From "The Christian Builder," May 24, 1985.  Topics: Saul; David; Judas; Pulpit  Committees;  See Also: 1 Samuel 15:10; 1 Samuel 16:7

            Beyond Knowing The Bible, We Should Know Christ
            Some years ago at a drawing-room function, one of England's leading actors was asked to recite for the pleasure of his fellow guests. He consented and asked if there was anything special that his audience would like to hear. After a moment's pause, an old clergyman present said: "Could you, sir, recite to us the Twenty-third Psalm?" A strange look passed over the actor's face; he paused for a moment, and then said: "I can, and I will, upon one condition; and that is that after I have recited it, you, my friend, will do the same." "I," said the clergyman, in  surprise. "But I am not an elocutionist.
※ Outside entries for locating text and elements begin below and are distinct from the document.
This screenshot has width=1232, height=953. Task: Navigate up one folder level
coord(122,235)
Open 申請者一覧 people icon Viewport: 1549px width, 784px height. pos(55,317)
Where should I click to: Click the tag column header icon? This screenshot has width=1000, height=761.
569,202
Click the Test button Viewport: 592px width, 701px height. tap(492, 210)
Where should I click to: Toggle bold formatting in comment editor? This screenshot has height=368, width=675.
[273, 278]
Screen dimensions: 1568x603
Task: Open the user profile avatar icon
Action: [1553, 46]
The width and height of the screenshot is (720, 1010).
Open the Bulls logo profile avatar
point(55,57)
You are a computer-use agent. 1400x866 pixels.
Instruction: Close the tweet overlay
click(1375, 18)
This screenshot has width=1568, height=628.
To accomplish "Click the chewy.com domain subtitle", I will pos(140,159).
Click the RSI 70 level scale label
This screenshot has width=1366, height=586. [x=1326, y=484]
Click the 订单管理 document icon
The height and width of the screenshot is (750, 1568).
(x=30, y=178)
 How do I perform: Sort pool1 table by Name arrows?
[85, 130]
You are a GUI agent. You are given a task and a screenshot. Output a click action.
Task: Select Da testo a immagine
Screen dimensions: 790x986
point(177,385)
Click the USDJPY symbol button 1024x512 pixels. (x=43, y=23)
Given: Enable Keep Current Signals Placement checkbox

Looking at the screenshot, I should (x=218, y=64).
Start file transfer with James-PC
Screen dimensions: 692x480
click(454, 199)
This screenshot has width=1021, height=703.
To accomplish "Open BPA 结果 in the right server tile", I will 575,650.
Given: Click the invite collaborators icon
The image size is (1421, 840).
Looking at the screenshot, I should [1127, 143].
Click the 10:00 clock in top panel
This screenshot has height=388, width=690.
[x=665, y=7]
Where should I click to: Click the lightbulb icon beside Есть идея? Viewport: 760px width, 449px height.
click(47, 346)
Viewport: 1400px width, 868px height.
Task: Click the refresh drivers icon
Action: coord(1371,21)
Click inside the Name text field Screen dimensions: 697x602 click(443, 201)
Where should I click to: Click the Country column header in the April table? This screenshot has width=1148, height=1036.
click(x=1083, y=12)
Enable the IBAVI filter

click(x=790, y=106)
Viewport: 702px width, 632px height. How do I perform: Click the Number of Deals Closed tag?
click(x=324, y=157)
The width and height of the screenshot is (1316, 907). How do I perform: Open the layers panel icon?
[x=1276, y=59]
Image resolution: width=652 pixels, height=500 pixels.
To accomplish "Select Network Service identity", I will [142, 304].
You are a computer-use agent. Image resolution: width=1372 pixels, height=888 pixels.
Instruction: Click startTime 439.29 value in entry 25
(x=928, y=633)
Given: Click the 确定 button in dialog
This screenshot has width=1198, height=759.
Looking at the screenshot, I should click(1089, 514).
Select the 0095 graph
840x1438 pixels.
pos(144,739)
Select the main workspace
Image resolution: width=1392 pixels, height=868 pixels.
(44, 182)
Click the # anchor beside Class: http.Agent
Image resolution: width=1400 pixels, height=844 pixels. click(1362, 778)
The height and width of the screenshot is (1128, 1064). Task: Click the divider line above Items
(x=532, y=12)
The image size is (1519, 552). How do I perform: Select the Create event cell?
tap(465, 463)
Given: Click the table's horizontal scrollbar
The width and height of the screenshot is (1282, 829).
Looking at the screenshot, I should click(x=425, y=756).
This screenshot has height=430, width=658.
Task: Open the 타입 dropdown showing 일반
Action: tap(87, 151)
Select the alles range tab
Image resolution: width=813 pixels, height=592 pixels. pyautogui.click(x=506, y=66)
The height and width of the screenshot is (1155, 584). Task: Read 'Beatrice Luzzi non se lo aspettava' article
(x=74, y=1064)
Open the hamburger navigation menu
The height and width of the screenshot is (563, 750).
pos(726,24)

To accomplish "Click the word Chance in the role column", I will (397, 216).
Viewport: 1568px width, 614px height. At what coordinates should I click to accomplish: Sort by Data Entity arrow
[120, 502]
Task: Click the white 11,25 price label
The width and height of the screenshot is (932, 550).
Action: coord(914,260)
However, you wish it, I will do so."
            Impressively, the great actor began the psalm. His voice and his intonation were perfect. He held his audience spellbound; and as he finished, a great burst of applause broke from the guests.
            Then, as it died away, the old clergyman arose and  began the psalm. His voice was not remarkable; his intonation was not faultless. When he had finished, no sound of applause broke the silence, but there was not a dry eye in the room, and many heads were bowed.
            Then the actor rose to his feet again. His voice shook as he laid his hand upon the shoulder of the old clergyman and said: "I reached your eyes and ears, my friends; he reached your hearts. The difference is just this: I know the Twenty-third Psalm, but he knows the Shepherd."
--The War Cry

            In the midst of the enlightenment, when deism was spreading rapidly, Voltaire proclaimed that within 25 years the Bible would be forgotten and Christianity would be a thing of the past.  40 years after his death in 1778, the Bible and other Christian literature were being printed in what had once been Voltaire's very own home!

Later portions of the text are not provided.